Concomitant therapy: Unless contraindicated, all patients should receive aspirin (indefinitely) and clopidogrel.
Percutaneous coronary intervention: If the last subcutaneous administration was given less than 8 hours before balloon inflation, no additional dosing is needed. If the last subcutaneous administration was given more than 8 hours before balloon inflation, an IV bolus of enoxaparin 0.3 mg/kg should be administered.
Prophylaxis of ischemic complications of unstable angina and non-ST elevation myocardial infarction (NSTEMI): Usual dosage: 1 mg/kg subcutaneously every 12 hours.
Duration of therapy: The ACCF/AHA guidelines recommend continuation for the duration of hospitalization (a minimum of at least 2 days) or up to 8 days generally for 2 - 8 days.
Concomitant therapy: Aspirin 100 to 325 mg orally once daily. ACCF/AHA guidelines recommend aspirin doses of 81 mg in preference to higher maintenance doses.
Treatment of ischemic complications of unstable angina and non-ST elevation myocardial infarction (NSTEMI): A dose of 100 anti-Xa IU/kg of enoxaparin is administered by subcutaneous injection twice daily at 12-hour intervals, in combination with aspirin (recommended doses: 75-325 mg orally, following a minimum loading dose of 160 mg). The recommended duration of treatment is about 2-8 days, until the patient is clinically stable.
Pediatric population: The efficacy of enoxaparin in pediatric population has not been established.
Elderly (75 years of age and older): For all therapeutics indication except STEMI, dose reduction is not required in the elderly patients, unless renal function is impaired (see "Renal impairment" as follows).
Acute STEMI - Do not use an initial IV bolus. Initiate dosing with 0.75 mg/kg subcutaneously every 12 hours (maximum, 75 mg for the first 2 doses only, followed by 0.75 mg/kg dosing for the remaining doses).
Hepatic impairment: Enoxaparin has not been studied in patients with hepatic impairment, no dosage adjustments provided. Caution should be used in these patients.
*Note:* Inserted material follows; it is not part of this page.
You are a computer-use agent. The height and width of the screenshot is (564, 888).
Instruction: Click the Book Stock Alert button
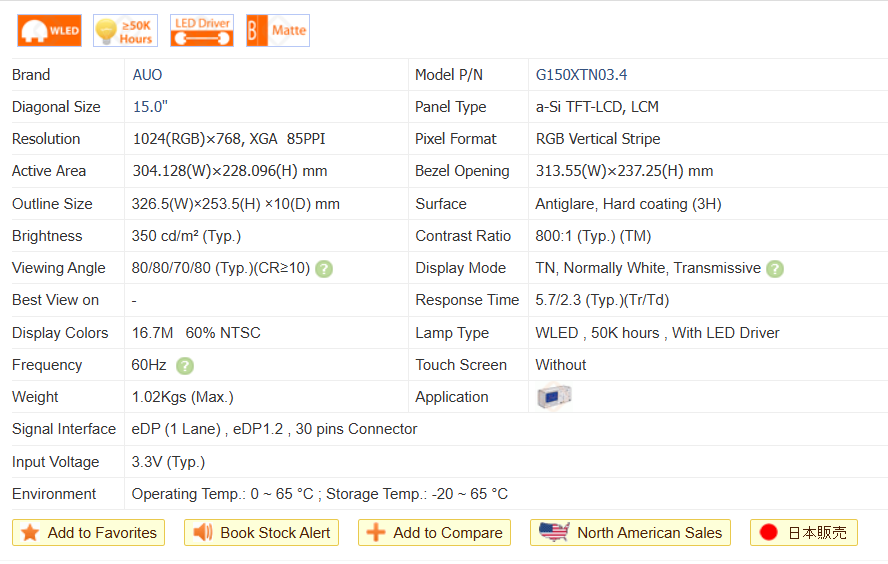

Renal impairment: No dosage adjustment is recommended in patients with mild (creatinine clearance 50 - 80 mL/min) or moderate (creatinine clearance 30 - 50 mL/min) renal impairment. However, dosage should be adjusted in patients with severe renal impairment (creatinine clearance less than 15 - 30 mL/min).
Dose should be adjusted as shown in the table as follows. (See table.)
Click on icon to see table/diagram/imageMODE OF ADMINISTRATION: Enoxaparin should not be administered by intramuscular (IM) injection. It should be administered by subcutaneous (SC) or intravenous (IV) injection only.
Thenox, in prefilled syringe, are for single, one-time use only.
Subcutaneous injection: Patients should be lying down and enoxaparin should be administered by deep subcutaneous injection. Do not expel the air bubble from the syringe before the injection to avoid the loss of drug when using the 30 and 40 mg prefilled syringes.
Administration should be alternated between the left and the right anterolateral and left and right posterolateral abdominal wall. The whole length of the needle should be introduced into a skin fold held between the thumb and forefinger; the skin fold should be held until the injection is complete. Do not rub the injection site after completion of the injection to minimize bruising.
IV bolus injection: Enoxaparin should be administered through an IV line. It should not be mixed or coadministered with other injection or infusion. To avoid the possible mixture with other drugs, the IV access chosen should be flushed with a sufficient amount of saline or dextrose solution prior to and following the IV bolus administration to clear the port of the drug.
Admixture compatibility: For subcutaneous use, enoxaparin should not be mixed or coadministered with other injections or infusions. For IV use (i.e. for treatment of acute STEMI), enoxaparin can be mixed with normal saline solution (0.9%) or dextrose 5% in water.